ERISA's Section 510 Not Violated If Fully Vested

October 18, 2002 (PLANSPONSOR.COM) - The U.S. District Court for the District of New Jersey ruled that an employer is not in violation of ERISA Section 510 if the pension in question is fully vested upon termination of the employee.

In the case –Devoy v. Tricomm Services Inc., D. N.J., No. 02-375 (JBS) – Justice Jerome Simandle issued asummary judgment stating Tricomm Services did not interfere with the rights to receive pension benefits, as claimed by plaintiff Michael Devoy in his challenge.

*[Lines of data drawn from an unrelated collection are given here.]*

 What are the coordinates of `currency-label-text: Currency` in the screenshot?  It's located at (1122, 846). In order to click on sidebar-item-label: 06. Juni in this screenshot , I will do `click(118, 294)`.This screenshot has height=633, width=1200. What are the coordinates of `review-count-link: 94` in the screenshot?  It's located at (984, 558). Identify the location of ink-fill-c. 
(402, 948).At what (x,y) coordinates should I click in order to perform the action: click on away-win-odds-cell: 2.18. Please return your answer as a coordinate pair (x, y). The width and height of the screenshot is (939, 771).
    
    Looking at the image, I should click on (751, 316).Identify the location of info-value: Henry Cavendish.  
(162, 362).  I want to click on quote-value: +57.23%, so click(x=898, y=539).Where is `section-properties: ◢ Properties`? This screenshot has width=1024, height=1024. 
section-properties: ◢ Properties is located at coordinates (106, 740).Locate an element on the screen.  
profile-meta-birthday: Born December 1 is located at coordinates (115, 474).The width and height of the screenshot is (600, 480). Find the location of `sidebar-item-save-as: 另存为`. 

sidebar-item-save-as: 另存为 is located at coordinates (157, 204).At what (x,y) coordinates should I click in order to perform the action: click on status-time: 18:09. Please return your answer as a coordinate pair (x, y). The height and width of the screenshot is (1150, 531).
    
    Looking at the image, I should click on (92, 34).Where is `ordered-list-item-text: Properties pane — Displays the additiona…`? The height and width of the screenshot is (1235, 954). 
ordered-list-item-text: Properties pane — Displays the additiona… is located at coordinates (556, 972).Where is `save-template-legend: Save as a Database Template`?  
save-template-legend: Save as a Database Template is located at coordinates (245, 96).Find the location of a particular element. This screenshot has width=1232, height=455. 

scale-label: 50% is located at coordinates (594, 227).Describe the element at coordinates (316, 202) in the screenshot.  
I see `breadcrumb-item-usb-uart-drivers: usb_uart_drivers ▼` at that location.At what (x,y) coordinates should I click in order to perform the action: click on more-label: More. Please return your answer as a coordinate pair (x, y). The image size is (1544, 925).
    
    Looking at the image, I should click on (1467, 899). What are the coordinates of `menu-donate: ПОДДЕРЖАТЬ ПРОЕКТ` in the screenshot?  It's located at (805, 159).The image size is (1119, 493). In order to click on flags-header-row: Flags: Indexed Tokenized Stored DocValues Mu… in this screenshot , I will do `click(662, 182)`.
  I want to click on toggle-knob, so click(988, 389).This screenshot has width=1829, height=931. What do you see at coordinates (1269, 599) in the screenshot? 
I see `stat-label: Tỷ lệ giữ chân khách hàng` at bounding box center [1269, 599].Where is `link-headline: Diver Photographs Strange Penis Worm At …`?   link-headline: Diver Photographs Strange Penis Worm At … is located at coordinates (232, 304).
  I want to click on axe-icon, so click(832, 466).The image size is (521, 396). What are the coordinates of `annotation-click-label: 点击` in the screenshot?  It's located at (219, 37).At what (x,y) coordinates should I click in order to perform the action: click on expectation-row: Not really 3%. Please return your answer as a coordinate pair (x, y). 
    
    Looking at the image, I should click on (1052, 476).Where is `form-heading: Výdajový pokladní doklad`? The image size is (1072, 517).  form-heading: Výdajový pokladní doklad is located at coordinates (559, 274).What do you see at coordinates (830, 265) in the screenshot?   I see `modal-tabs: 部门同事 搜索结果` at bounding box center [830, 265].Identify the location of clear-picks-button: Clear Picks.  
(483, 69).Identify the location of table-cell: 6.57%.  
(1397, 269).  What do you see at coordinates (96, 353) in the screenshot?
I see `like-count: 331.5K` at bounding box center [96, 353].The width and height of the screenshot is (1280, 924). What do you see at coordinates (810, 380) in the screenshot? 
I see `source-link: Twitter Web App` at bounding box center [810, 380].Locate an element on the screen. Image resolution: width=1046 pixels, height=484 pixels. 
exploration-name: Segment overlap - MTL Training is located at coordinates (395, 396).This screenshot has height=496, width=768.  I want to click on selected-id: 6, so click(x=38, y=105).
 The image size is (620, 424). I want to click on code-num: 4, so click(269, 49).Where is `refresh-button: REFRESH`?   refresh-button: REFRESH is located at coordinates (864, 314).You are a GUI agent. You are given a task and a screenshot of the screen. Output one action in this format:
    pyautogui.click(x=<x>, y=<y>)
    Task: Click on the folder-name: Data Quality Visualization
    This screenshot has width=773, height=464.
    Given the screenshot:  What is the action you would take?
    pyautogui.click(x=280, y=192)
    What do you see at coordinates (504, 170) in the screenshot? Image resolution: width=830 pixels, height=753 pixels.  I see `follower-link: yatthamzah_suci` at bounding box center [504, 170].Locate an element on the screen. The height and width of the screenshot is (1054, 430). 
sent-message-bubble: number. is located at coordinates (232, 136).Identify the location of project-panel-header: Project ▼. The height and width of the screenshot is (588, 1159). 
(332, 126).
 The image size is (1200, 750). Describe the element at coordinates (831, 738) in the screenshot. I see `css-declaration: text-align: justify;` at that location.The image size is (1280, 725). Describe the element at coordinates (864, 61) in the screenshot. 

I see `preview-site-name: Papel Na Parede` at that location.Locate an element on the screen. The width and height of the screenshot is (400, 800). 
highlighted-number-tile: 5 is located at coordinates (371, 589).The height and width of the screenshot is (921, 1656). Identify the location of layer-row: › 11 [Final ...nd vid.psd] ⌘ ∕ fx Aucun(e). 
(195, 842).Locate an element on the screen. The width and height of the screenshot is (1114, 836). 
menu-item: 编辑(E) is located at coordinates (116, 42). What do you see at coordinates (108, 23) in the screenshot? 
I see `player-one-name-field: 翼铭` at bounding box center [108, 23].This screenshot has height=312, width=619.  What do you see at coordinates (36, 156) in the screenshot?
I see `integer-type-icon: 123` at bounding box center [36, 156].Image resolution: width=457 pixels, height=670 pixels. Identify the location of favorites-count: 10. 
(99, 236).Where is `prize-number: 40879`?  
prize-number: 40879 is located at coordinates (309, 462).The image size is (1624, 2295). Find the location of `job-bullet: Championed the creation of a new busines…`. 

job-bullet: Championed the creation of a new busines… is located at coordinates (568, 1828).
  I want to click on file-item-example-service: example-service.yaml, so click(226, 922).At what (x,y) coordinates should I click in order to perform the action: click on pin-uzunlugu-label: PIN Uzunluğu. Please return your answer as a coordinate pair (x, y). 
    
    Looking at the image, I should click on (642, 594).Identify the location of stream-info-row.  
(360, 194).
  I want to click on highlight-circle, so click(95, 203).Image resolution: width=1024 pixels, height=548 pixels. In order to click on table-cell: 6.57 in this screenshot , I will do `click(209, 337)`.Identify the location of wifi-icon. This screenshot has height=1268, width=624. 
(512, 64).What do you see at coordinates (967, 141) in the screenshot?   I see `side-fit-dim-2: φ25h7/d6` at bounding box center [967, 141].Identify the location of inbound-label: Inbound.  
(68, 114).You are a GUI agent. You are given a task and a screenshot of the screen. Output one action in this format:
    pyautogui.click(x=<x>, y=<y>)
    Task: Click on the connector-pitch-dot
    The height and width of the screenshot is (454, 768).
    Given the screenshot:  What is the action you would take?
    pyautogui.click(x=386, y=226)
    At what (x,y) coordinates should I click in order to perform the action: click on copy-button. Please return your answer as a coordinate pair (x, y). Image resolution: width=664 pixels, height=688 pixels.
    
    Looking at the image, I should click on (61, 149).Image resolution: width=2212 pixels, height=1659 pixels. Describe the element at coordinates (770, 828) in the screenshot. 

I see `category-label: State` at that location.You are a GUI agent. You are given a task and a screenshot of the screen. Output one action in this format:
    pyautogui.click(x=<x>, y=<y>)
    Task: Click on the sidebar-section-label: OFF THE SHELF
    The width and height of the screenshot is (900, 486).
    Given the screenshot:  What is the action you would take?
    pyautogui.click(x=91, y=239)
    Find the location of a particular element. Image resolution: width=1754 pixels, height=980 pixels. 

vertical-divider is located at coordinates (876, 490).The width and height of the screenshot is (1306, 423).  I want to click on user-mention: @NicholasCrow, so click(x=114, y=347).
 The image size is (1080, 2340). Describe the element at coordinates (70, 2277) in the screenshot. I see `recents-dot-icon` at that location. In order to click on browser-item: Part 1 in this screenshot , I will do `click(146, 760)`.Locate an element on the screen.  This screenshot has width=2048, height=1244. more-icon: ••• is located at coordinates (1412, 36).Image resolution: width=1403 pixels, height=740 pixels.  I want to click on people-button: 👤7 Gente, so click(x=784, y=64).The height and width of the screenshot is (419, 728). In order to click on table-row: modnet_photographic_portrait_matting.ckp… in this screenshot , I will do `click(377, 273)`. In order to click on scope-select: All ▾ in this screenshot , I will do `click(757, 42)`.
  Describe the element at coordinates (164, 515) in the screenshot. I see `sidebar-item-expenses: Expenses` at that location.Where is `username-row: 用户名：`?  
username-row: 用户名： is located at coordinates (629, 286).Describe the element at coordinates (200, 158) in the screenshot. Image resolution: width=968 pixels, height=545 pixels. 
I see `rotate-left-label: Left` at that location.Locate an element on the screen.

Devoy claimed a violation of ERISA Section 510, according to a report from Washington-based legal publisher BNA.

Michael Devoy was laid off by Tricomm in January 2000, where he had been employed as a telecommunications installer.   During his employment, Devoy contributed to Tricomm’s 401(k) plan, which functions as Tricomm’s pension plan.

Upon his termination, Devoy filed a grievance with the International Brotherhood of Electrical Workers, Local 380, of which he was a member.

In his judgment, Justice Simandle said that since Devoy had already vested in his 401(k), he could not establish a Section 510 claim.   For a violation of Section 510 to occur an employer must engage in conduct which prohibits the attainment of any right to which an employee may be entitled.  

Under the guidelines of Tricomm’s 401 (k) plan, after six years of employment an employee is considered vested, a level Devoy had obtained at the time of his termination.   Another claim by Devoy regarding the termination was considered irrelevant since he was already vested in the plan.